2025年度「化学工学会 技術賞」を受賞
当社は、3月17日(火)に開催された公益社団法人 化学工学会主催の『化学工学会 第91年会』(会場:京都大学 百周年記念ホール)の表彰式において、「化学工学会 技術賞」を受賞いたしました。
受賞業績は、「燃焼機構の検証による竪型ストーカ式焼却炉の完成」で、翌18日(水)の受賞記念講演では受賞業績に関する講演を行いました。
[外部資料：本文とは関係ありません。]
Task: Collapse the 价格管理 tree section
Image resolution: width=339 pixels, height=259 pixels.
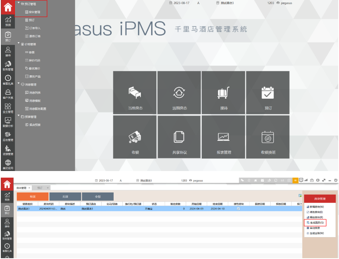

「竪型ストーカ式焼却炉」の特長として、従来型ストーカ炉は薄く広げた廃棄物に下から空気を供給するため、燃焼ムラや火格子焼損などの問題が生じ易い課題がありました。当社が技術を完成した『竪型ストーカ式焼却炉』は廃棄物とガス(空気)が対向流であるため接触効率が高く、厚い廃棄物層で吹き抜けを防止します。本技術は一般廃棄物から産業廃棄物、災害廃棄物、さらには汚泥等の低品位燃料まで処理できる「マルチ・フューエル」対応の焼却炉です。空気比0.4〜0.5程度の一次燃焼空気により、変動の少ない熱分解ガスを生成し、独自に開発した整流装置によって完全燃焼を実現しています。形状がシンプルで駆動部分が少なく、火格子損傷がないため補修・定期整備の停止日数を削減でき、維持管理コストが低廉であるといったメリットを有しています。
化学工学会「技術賞」の受賞は2017年度の「乾式反応集じん装置の開発」に続き2回目となっており、今回の受賞で焼却施設を構成する主要装置である焼却炉と排ガス処理装置共に、評価されたものとなっています。